You wake to a blue sky, the temperature rises, and you dare to say Spring is coming. What do the birds think? Already last week, I saw swans walking hesitantly across the ice to the open water.

This blog post is about those birds, and reading it through again I realise just how grim the story is. I don’t want to ruin such a beautiful day, but if you have been following this Berlin tragedy already (not ‘news’ in that it happened today, but ‘news’ in that the story is ongoing) you know what’s coming.

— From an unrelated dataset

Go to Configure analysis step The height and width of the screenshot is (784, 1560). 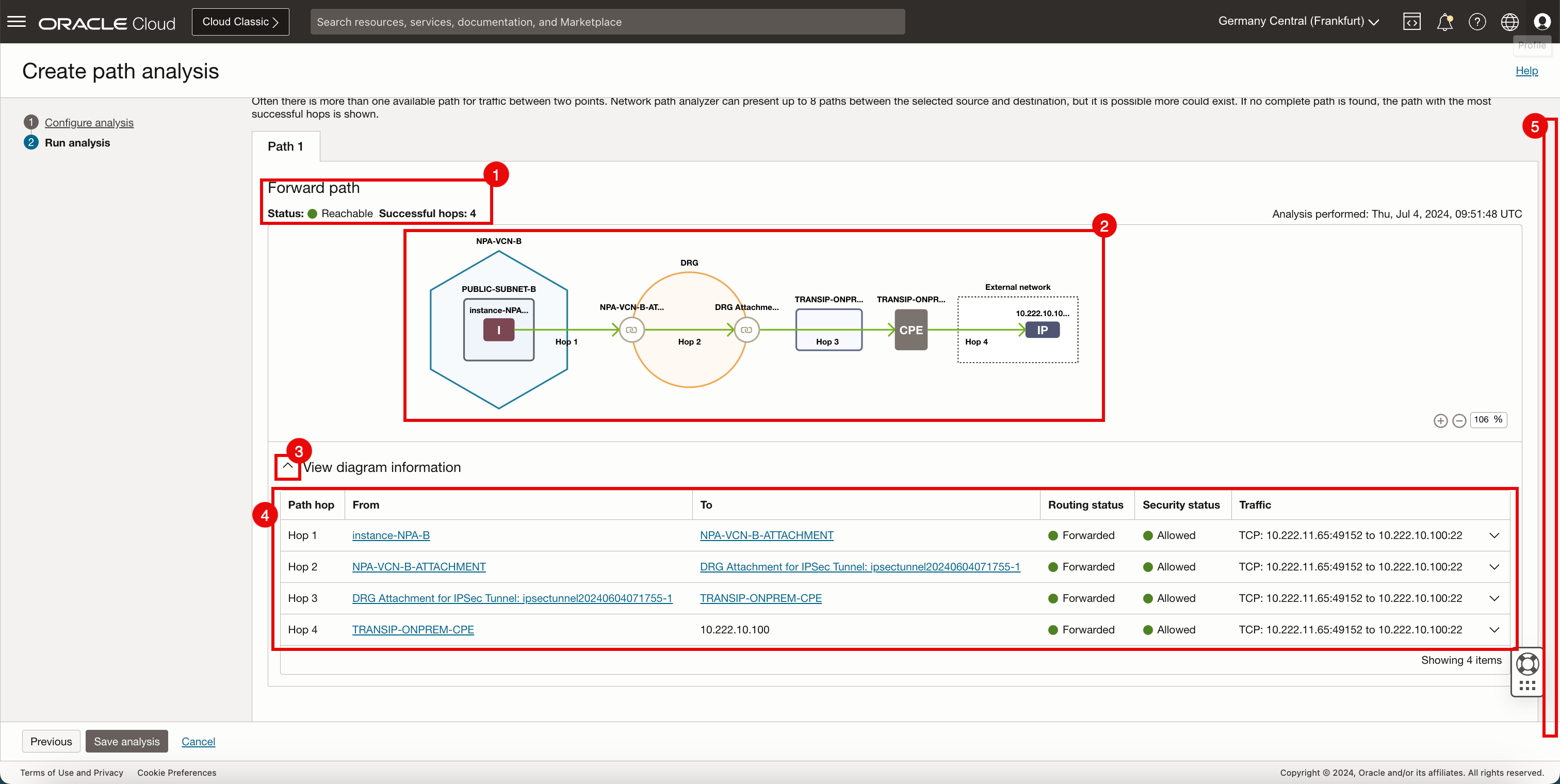89,122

In the past months there have been a number of disheartening attacks on Berlin’s swans. Winter ice regularly threatens them with starvation, but human attacks have been even more horrifying. Two months ago, the Berlin police opened an investigation of attacks against swans in public parks after, in Tempelhof-Schoeneberg, numerous swans were beaten to death, found wrung from the neck, their spines broken. This follows on incidents, one year before, in December 2012, when two swans were found wounded in Kreuzberg between Kottbusser Brücke and Urbanhafen. Farther along, towards Potsdamer Platz, a swan cadaver was found headless floating in the water. PETA warns that people who torture animals are more much more likely to commit violent crimes against humans––yet another reason to feel wary about what’s been happening to this elegant animals in Berlin’s parks and waterways.

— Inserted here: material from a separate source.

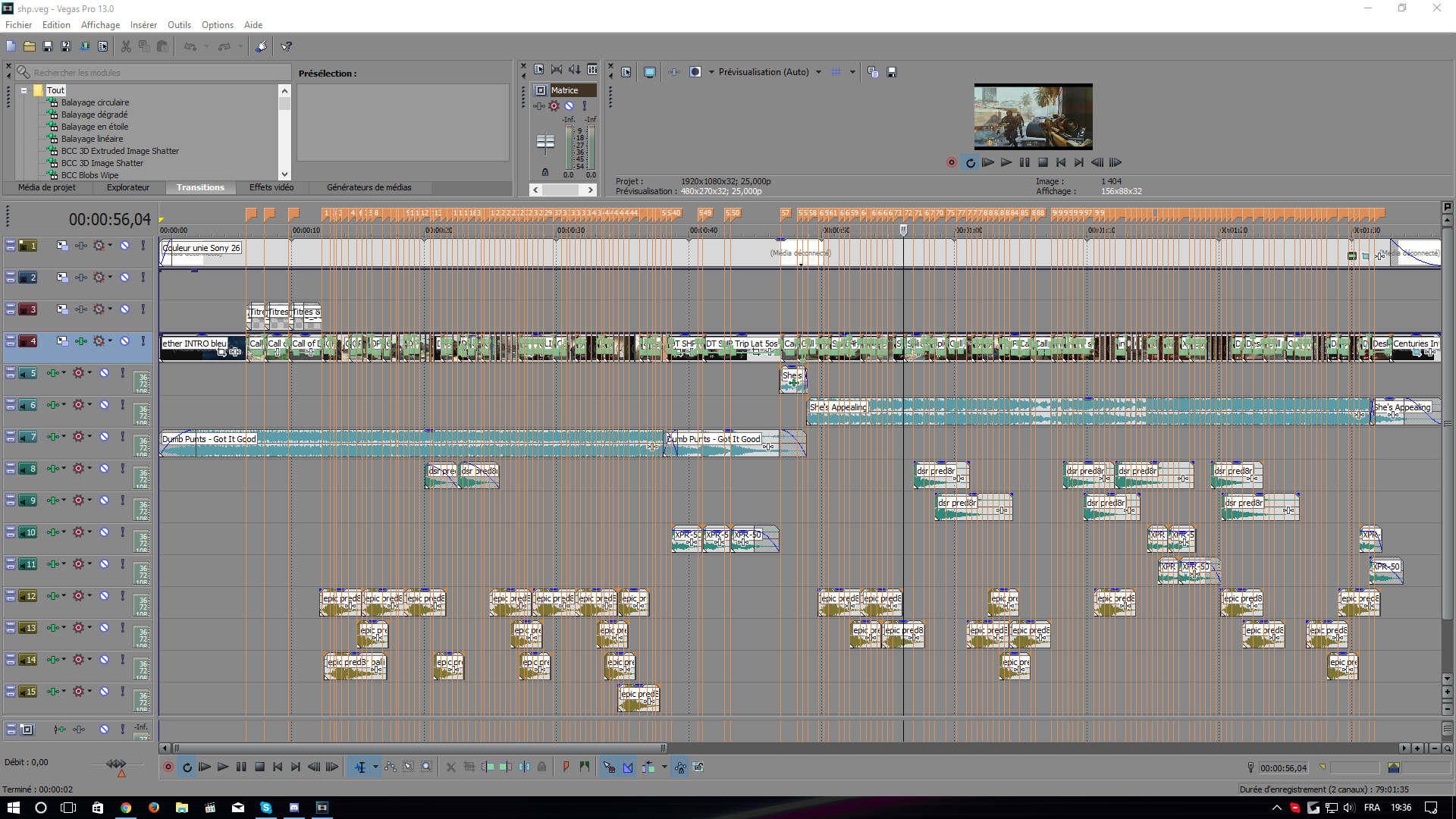Open the project folder icon in toolbar

29,47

James and I were walking along the Landwehrkanal in Kreuzberg last week, where some of the attacks occurred. The macabre news, and still frosty weather, gets us talking about Mallarmé, and swans who find themselves frozen in the ice.

Tout son col secouera cette blanche agonie / Par l’espace infligée à l’oiseau qui nie, / Mais non l’horreur du sol ou le plumage est pris.

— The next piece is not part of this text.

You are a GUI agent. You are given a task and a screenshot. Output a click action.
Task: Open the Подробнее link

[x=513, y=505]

All his neck will shake off this white death-agony/ Inflicted by space on the bird which denies space / But not the horror of the earth where his wings are caught.*

It seems impossible that they should freeze this way. But I read later how it is.


We walk further. The canal is melting. The swans are remarkably agile on the thin ice. Their kite-like footprints crisscross in the snow. The delicacy with which they touch the ice seems so unlikely for such bold bodies. Then again, their firm volumes seem so weightless. How delicate are they? How sensitive? Swans also attack humans. Then, I think how every New Year’s eve, looking over to the canal from a bridge at midnight, I notice the flurry of wings over the water as the firecrackers illuminate them from overhead. They look terrified, then they huddle together for protection.


The ice is now breaking and they are floating into the open water. I look superstitiously for meanings in this departure. I wonder again if it means spring will come soon, whether we will be rescued from the cold weather. I wonder whether, when the ice melts, we will be faced with new horrors, whether the police will find more corpses. I wonder whether they will find the criminals. But along this beautiful canal, the recent disturbing news seems distant and unreal.

For now, all is rendered uncanny with the quiet movements of ice, birds, and water.


 * Stephane Mallarmé, ‘Le Cygne’ (1885), trans. Wallace Fowlie (1953).